◆ What needs to be done ◆
From the records that follow, copy every line in which "field" appears.
##### Data provided
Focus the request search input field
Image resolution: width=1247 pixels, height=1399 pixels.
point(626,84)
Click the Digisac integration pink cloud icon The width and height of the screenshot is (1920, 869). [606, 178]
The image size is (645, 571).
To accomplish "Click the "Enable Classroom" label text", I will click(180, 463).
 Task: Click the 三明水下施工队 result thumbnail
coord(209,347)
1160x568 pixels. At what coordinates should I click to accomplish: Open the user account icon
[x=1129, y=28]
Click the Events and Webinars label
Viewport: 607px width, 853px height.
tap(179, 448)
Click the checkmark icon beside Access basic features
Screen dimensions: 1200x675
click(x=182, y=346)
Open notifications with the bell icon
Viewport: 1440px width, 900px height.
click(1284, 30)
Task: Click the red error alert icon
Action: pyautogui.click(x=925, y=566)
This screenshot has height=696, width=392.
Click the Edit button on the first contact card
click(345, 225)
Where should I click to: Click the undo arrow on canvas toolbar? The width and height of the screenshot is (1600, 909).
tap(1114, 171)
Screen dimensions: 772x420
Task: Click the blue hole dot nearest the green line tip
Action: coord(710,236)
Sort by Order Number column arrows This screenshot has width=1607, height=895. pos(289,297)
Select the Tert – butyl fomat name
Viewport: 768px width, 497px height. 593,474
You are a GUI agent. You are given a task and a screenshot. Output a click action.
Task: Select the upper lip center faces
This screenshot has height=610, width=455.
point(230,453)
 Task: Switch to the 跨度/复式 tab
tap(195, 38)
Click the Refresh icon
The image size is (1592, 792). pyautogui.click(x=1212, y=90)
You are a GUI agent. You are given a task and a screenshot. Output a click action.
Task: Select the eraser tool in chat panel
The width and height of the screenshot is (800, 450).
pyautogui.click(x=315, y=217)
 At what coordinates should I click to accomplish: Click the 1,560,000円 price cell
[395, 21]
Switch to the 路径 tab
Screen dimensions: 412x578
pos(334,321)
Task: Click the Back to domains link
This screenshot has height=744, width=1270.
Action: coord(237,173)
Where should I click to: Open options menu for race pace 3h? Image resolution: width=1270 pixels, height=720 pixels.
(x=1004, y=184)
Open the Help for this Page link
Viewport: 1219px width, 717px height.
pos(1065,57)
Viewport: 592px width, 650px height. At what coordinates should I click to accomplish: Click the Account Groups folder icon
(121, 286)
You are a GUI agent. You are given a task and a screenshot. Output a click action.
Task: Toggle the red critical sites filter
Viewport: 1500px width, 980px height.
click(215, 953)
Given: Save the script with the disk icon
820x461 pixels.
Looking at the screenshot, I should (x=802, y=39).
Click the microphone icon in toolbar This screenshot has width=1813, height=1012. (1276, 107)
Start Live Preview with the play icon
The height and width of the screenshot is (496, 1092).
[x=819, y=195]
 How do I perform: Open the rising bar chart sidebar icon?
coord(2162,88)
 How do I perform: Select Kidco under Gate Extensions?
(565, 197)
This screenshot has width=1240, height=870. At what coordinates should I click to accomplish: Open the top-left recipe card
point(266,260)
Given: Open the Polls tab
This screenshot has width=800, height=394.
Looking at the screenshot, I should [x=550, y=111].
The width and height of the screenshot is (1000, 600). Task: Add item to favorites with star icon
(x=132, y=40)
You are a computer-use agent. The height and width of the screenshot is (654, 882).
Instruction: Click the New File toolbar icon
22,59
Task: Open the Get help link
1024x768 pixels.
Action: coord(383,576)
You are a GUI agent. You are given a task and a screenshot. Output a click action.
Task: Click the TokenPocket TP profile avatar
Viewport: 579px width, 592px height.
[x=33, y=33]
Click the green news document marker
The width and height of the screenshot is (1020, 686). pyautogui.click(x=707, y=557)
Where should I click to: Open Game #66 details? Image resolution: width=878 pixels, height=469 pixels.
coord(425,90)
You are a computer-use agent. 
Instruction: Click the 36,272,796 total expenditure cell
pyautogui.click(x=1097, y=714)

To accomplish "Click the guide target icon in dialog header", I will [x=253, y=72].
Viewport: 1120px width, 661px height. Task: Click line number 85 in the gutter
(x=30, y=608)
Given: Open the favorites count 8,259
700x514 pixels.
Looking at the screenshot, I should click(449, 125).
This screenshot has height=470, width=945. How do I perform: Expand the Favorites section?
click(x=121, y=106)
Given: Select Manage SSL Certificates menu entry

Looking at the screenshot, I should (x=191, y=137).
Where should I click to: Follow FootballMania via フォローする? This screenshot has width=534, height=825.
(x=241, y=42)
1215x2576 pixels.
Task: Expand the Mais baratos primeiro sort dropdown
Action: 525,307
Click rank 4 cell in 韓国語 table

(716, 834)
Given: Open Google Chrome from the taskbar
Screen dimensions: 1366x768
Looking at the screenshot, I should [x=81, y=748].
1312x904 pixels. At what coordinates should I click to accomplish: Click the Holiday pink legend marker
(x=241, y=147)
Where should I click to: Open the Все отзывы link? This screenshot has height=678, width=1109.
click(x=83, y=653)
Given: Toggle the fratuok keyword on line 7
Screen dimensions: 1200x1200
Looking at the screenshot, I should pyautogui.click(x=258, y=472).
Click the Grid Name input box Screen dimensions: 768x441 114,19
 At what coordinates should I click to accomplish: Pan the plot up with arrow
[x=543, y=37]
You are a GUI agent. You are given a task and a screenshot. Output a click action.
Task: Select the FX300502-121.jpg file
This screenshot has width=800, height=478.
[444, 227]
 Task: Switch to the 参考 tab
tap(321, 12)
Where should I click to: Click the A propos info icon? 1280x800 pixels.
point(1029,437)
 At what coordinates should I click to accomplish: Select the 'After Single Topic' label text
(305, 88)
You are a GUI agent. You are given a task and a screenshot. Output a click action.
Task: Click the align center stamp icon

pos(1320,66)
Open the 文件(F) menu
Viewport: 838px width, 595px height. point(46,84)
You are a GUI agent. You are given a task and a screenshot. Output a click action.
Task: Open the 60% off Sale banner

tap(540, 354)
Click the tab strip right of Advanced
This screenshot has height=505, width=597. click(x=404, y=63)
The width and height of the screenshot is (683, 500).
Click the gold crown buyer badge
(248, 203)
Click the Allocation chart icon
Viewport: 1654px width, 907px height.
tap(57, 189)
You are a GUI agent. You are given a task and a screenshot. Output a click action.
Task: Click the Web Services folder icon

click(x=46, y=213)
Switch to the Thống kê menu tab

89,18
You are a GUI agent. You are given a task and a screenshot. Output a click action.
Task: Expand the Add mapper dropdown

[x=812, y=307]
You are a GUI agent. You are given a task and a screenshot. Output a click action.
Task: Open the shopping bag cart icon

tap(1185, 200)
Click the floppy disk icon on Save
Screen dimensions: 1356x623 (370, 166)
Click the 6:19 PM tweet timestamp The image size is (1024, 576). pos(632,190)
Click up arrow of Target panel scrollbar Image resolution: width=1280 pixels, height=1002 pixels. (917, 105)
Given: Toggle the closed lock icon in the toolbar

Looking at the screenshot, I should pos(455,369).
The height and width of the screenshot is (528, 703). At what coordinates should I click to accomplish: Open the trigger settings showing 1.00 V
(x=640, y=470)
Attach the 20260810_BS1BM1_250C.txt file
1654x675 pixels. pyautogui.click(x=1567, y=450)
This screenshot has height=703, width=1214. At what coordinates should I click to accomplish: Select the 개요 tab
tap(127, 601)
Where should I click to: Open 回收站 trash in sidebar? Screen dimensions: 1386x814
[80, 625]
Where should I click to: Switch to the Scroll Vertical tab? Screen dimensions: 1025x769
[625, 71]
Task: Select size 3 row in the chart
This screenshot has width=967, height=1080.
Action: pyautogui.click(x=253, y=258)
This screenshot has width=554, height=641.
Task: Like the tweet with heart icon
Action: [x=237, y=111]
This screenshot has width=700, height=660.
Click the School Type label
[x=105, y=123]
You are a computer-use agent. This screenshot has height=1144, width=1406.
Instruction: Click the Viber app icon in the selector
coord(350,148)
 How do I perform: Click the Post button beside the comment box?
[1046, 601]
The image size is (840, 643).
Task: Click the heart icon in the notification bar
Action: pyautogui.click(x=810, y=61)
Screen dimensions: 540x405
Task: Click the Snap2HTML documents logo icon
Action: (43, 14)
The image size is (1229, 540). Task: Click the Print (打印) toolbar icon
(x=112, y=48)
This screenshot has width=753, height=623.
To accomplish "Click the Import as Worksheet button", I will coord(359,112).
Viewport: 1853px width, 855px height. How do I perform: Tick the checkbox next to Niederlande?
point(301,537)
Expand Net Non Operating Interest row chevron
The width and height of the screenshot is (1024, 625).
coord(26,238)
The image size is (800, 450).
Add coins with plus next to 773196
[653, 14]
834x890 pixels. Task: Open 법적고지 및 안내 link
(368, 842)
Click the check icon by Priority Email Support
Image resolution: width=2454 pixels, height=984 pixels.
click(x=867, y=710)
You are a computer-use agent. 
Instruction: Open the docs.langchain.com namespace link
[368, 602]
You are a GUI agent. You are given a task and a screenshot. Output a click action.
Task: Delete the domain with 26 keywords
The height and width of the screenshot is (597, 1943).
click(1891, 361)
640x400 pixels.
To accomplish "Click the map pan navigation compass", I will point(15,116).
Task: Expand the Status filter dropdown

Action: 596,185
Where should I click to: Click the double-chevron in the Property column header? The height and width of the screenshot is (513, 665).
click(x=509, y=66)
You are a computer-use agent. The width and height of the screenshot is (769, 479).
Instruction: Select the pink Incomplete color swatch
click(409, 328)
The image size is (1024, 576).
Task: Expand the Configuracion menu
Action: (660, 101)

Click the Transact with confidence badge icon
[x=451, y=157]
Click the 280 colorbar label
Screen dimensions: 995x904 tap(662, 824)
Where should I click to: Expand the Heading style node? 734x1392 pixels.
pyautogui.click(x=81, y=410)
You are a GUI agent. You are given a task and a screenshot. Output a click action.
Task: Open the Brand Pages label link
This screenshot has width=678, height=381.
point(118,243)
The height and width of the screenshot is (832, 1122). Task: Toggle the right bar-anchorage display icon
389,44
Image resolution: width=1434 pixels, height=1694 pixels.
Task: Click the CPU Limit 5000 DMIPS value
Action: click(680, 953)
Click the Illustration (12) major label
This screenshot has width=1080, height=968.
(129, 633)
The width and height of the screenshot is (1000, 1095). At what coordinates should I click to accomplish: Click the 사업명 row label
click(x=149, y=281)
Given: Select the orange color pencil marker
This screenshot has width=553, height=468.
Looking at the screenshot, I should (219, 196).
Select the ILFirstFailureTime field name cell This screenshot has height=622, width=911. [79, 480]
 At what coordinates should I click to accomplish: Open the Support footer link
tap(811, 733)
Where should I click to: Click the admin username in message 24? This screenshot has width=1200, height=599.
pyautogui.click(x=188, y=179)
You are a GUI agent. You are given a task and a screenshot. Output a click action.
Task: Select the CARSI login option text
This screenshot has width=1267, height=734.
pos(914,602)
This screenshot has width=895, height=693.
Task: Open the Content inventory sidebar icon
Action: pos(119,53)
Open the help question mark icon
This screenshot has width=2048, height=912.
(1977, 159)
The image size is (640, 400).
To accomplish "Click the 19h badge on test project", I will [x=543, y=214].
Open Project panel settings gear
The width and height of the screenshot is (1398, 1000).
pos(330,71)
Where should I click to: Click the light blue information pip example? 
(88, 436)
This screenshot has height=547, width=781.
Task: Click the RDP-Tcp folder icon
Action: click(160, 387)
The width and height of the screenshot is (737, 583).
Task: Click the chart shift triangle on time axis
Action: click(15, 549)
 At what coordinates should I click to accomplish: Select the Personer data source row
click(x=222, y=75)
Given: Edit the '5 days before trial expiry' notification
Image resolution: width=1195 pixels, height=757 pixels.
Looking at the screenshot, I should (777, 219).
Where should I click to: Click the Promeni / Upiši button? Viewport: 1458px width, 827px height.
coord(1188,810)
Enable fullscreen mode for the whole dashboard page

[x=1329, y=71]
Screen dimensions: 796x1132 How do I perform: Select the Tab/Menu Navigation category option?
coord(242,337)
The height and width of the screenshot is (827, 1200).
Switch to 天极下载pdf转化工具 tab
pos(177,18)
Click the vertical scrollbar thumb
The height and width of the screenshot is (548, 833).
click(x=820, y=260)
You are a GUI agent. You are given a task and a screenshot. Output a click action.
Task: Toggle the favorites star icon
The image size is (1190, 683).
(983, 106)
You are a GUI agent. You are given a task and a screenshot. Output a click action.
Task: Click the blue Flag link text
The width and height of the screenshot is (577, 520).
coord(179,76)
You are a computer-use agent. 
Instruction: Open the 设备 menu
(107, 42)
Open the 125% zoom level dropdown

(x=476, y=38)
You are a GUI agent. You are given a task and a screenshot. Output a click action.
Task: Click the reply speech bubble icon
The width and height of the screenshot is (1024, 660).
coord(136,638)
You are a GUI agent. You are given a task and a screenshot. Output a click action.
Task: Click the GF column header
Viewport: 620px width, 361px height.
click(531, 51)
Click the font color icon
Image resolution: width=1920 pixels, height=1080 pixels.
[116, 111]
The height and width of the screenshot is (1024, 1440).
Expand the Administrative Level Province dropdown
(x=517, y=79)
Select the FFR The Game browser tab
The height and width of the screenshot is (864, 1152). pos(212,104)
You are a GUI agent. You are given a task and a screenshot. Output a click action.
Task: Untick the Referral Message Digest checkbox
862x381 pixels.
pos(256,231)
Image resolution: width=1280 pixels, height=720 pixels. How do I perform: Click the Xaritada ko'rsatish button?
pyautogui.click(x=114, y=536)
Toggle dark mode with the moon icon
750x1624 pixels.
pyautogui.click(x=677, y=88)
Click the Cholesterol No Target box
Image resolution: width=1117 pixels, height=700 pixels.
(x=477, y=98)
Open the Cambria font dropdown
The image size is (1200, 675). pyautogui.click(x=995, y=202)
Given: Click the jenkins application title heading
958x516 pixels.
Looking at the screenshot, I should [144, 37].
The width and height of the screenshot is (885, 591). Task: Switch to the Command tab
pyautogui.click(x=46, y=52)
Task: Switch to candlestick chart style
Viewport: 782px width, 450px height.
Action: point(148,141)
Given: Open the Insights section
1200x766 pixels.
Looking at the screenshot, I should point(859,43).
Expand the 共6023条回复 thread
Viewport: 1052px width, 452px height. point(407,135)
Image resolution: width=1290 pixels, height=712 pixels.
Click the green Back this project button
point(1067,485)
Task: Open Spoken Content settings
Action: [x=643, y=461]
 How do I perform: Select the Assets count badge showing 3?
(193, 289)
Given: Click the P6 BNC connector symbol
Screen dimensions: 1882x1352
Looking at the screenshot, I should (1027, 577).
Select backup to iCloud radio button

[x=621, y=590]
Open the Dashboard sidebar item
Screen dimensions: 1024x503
##########
◆ Solution for this problem ◆
Focus the request search input field
Select the ILFirstFailureTime field name cell This screenshot has height=622, width=911. [79, 480]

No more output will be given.